Some of us enjoy work.  We take pride in contributing elsewhere in this world; sharing our good heart and empathy with others; communicating with adults who have kids and work, too.  Others wipe stranger's asses for a living or waitress tables to unappreciative, bitter old men.  I, personally, fight the fight against unemployment fraud.

Some of us are single.  With no child support in a one bedroom apartment with two kids and a crazy work schedule that absolutely drains us. Who, may or may not, need help from the governemt.  Who are then put in the "why did you have kids if you couldn't take care of them  yourself" catagory.  When many of them don't abuse the system at all, and as soon as they can, they will be cutting up those food stamp cards.

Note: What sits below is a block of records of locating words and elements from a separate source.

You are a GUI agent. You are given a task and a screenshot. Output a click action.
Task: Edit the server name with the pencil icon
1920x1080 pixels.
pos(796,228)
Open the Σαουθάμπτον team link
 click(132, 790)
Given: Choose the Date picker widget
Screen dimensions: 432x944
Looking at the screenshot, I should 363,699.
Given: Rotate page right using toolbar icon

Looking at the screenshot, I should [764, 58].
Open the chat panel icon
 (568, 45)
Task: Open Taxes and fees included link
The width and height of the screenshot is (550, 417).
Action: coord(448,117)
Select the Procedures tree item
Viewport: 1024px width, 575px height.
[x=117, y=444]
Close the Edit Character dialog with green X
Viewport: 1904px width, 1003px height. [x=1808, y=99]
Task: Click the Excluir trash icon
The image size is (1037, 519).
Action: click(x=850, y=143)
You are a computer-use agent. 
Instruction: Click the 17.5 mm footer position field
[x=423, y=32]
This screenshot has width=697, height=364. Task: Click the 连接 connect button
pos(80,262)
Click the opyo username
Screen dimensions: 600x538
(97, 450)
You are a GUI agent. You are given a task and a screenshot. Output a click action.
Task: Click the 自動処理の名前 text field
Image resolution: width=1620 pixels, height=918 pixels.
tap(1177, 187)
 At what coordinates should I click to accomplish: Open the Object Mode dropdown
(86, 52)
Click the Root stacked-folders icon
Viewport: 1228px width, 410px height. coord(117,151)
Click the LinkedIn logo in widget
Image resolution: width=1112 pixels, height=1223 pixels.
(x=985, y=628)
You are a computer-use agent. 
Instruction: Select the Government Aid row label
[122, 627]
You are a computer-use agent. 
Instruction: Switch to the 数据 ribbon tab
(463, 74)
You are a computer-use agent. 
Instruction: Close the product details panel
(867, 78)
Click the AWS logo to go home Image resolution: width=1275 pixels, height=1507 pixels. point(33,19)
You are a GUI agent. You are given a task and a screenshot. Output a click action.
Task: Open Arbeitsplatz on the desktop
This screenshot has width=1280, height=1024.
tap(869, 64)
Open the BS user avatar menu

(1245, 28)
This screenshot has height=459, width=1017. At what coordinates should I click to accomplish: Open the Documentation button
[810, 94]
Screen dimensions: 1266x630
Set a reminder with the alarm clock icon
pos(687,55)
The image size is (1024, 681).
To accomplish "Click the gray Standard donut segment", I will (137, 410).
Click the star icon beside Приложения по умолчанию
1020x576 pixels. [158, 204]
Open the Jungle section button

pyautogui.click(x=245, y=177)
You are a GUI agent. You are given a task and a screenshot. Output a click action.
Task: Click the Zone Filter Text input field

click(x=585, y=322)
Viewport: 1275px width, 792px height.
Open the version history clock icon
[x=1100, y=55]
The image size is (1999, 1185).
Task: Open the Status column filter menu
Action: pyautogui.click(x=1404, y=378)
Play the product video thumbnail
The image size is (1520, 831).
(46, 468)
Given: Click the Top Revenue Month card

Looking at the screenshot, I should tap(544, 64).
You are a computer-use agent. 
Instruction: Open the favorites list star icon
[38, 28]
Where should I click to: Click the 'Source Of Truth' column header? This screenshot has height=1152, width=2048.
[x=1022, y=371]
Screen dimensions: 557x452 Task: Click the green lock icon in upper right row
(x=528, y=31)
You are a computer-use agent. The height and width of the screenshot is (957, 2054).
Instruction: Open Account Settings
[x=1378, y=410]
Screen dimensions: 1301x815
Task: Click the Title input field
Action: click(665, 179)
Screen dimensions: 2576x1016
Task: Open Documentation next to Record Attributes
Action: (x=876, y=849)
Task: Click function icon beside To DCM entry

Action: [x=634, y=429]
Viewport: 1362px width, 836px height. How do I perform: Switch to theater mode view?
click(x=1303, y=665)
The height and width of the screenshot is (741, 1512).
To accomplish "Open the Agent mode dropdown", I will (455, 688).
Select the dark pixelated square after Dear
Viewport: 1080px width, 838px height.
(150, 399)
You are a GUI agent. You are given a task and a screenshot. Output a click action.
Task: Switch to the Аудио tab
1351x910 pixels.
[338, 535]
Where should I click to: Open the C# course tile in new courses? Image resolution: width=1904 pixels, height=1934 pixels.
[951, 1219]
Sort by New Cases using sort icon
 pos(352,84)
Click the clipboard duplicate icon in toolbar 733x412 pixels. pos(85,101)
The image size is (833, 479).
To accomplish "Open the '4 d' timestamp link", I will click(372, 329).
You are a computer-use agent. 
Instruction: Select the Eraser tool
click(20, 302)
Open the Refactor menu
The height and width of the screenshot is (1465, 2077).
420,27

With working away from our kids also comes mixed emotions.  I dread every single day, only seeing my children for twenty minutes in the morning, before I drop them off at our (wonderful) sitter's house and kissing them goodbye for 10 hours, 5 days a week.  I look forward to picking them up, but quickly remember that dinner and baths take up the majority of our time in the evenings because bed time comes incrediby too fast.  I HAVE to have a schedule to make it work.  My kids have a 8pm bedtime because, if not, I get nothing done around the house, don't get a shower myself, and will never get to bed in time to get at least 7 hours of sleep.  I know I will not make all of their softball or baseball games, I know I will not be the "room mom" when they are in school, and that breaks my heart.  Then there is my awesome, even more selfless, busting-his-ass husband who literally has not seen his kids in 4 days because he works from before the sun comes up to after their bed time more nights than not.  When my 2 year old points at the garage door, or hears a car door slam, and immediately yells for Daddy, I usually break his heart because it is rarely him home before 8.  My 4 year old has to wait until Friday evenings to share all her creations at school with him, and tries so hard to remember every detail of her week so she can relay the excitement to him.

With BOTH of us working, it is hard.
With ONE parent working, it is hard.
Being a SAHM, it is hard.

The end.

1 comments:

Unknown said...

I absolutely love this. 100% - I don't even have children, yet, but with both spouses working and one working two jobs-we struggle with house chores and just keeping up with life. Then to had two precious children in the mix ...you are doing a perfect job with them..deserve all the respect in the world..you're a great mother and a good person. Love you!